103

To run powershell commands on a machine from a remote machine we have to add the remote machine to the trusted hosts list of the host machine.

I am adding machine A to machine B's trusted hosts using the following command :

winrm set winrm/config/client ‘@{TrustedHosts="machineA"}’
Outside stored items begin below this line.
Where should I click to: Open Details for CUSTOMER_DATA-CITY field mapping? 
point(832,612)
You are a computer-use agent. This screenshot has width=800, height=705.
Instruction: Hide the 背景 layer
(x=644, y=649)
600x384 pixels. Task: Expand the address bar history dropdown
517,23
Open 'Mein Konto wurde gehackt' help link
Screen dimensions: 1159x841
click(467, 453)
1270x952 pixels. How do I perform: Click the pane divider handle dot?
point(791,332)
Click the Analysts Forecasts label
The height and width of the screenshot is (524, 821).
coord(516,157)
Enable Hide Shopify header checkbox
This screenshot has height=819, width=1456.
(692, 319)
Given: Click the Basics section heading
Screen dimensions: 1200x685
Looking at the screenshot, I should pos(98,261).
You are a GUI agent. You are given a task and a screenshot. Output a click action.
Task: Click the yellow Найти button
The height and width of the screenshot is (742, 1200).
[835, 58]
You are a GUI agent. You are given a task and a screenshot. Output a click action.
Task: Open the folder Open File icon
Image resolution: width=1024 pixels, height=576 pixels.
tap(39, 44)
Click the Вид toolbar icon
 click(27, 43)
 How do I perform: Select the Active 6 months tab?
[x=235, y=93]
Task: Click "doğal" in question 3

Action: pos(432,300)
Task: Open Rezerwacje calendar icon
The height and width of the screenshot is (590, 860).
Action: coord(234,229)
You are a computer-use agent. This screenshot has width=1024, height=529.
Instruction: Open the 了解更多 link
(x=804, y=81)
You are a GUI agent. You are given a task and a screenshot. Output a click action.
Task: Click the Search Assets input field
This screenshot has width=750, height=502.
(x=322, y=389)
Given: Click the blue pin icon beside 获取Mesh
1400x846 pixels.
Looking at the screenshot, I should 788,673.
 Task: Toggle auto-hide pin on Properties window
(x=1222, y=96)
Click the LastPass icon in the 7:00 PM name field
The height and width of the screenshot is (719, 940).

How to add more machines say machine C, machine D to trusted hosts list of machine B?

cmm user
  • 2,426
  • 7
  • 34
  • 48

6 Answers6

153

I prefer to work with the PSDrive WSMan:\.

Get TrustedHosts

Get-Item WSMan:\localhost\Client\TrustedHosts

Set TrustedHosts

provide a single, comma-separated, string of computer names

Set-Item WSMan:\localhost\Client\TrustedHosts -Value 'machineA,machineB'

or (dangerous) a wild-card

Set-Item WSMan:\localhost\Client\TrustedHosts -Value '*'

to append to the list, the -Concatenate parameter can be used

Set-Item WSMan:\localhost\Client\TrustedHosts -Value 'machineC' -Concatenate
hdev
  • 6,097
  • 1
  • 45
  • 62
  • is there a way to append hosts to the list? because I could not find any API for append. – Snow Jul 06 '16 at 09:13
  • 12
    You can append with -Value "machineB" -Concatenate – SxMT Aug 24 '16 at 22:44
  • 1
    @dhcgm This solution does **NOT** work for Domain controlled Servers that rely on Kerberos for authentication. Can you please confirm ? So despite adding explicit trusted hosts I can still use non-trusted hosts to access the server as long as I have admin rights on the server. I think this works only for Workgroup Computers. Thanks. – objectNotFound Aug 14 '20 at 04:44
  • @objectNotFound In my environment I used Powershell Remoting only on Workgroup Computers, so I cannot confirm your thesis. But I sounds plausible. – hdev Aug 14 '20 at 07:13
  • @objectNotFound Works fine for me going between domain member servers, including across domains. What it doesn't do is add permissions to the server you add it to, so if the user you're connecting with doesn't already have permission to the remote server it still won't work, but for different reasons. Once I granted the required permissions to user I was connecting with on the target server I was able to connect fine. – Keith Langmead Feb 01 '23 at 11:08
77
winrm set winrm/config/client '@{TrustedHosts="machineA,machineB"}'
Loïc MICHEL
  • 24,935
  • 9
  • 74
  • 103
  • 22
    if anyone gets an `Error: Invalid use of command line ...` response, try removing the single quotation marks – svarog Nov 16 '16 at 07:11
  • This just doesn't work for me, single quotes or not. I get `Error: Invalid use of command` regardless. – Hylle Mar 21 '18 at 13:37
  • @svarog for me it was vis-versa. I had to **add** single quotes. Before I had the same error `Error: Invalid use of command`. – Bruno Bieri Sep 17 '18 at 08:30
15

The suggested answer by Loïc MICHEL blindly writes a new value to the TrustedHosts entry.
I believe, a better way would be to first query TrustedHosts.
As Jeffery Hicks posted in 2010, first query the TrustedHosts entry:

PS C:\> $current=(get-item WSMan:\localhost\Client\TrustedHosts).value
PS C:\> $current+=",testdsk23,alpha123"
PS C:\> set-item WSMan:\localhost\Client\TrustedHosts –value $current
Community
  • 1
  • 1
Altered-Ego
  • 436
  • 5
  • 6
9

I created a module to make dealing with trusted hosts slightly easier, psTrustedHosts. You can find the repo here on GitHub. It provides four functions that make working with trusted hosts easy: Add-TrustedHost, Clear-TrustedHost, Get-TrustedHost, and Remove-TrustedHost. You can install the module from PowerShell Gallery with the following command:

Install-Module psTrustedHosts -Force

In your example, if you wanted to append hosts 'machineC' and 'machineD' you would simply use the following command:

Add-TrustedHost 'machineC','machineD'

To be clear, this adds hosts 'machineC' and 'machineD' to any hosts that already exist, it does not overwrite existing hosts.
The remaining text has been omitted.